There is no greater crime than the deliberate distortion of the truth. There is no greater enemy to America and a free society than a person who abuses the truth, whether it is a college professor misleading impressionable minds, or, worse, a reporter or editor that fabricates, misleads, or otherwise wounds, hides, or ignores the truth. No purpose or agenda can justify it.

Fortunately, there are alternatives, though precious few. In print, there remains but one solid pillar of consistent truthful reporting. It is the Wall Street Journal. This publication is far more than a financial report. It contains remarkable analysis and keeps the editorials where they should be placed, on the editorial pages. The ‘agenda’ is not revealed on the front page and doesn’t seep into news reports, as is so often the case with local and wire stories. The WSJ is fascinating, as well, offering a wide range of topics both timely and designed to meet the interests of the readership. I look forward to it each weekday.

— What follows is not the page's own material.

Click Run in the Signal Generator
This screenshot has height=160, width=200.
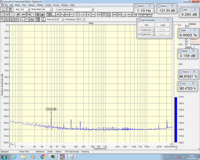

The rise of so-called ‘conservative’ Talk Radio is due almost entirely to the marketplace’s demand for alternative viewpoints because of the absence of fair and balanced presentations in the broadcast media and the left-stream press. Truth-hating editors and reporters in America’s news rooms have created and sustain the market for Rush Limbaugh, Sean Hannity, Michael Savage, and Bill O’Reilly. Their success is due substantially to the abuse of truth by Dan Rather, Tom Brokaw, Peter Jennings, CNN, and NPR. Rather and Brokaw are bowing-out, but we should expect more of the same from those network newsrooms.

The thin reed of alternative analysis represented by the WSJ and Talk Radio is no counterbalance to the almost crushing and suffocating left-stream media and press. The lone cable TV broadcast, FOX, though immensely successful, cannot offset the danger to the truth and the condition of information that the majority of Americans receive each day. Perhaps, however, the marketplace will eventually work its wonder, even in the resistant news room. Perhaps executives and publishers will realize ---get ready for a stunning disclosure--- that truth actually sells. Maybe they will become envious of the higher ad dollars FOX is grabbing and force changes. It will take wholesale changes, not just in news rooms.

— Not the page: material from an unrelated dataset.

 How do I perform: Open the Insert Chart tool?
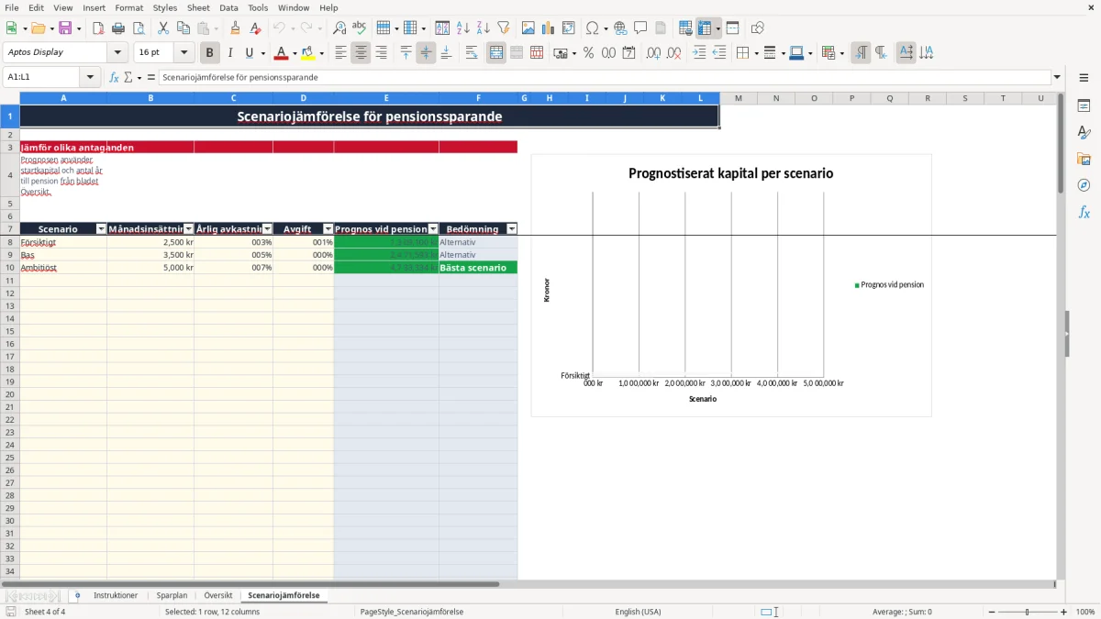[548, 28]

Unfortunately, the rot in America extends through the entire system and down to the root cause that is found in the colleges that produce ‘journalists,’ like the one recently interviewed during the election campaign, who declared that she wanted to be a journalist, ‘so that I can change the world’. Nice goal, but where are the journalists that want to tell us, simply, what are the facts, and not what they want us to believe?

And so it is now, in this, the American Age.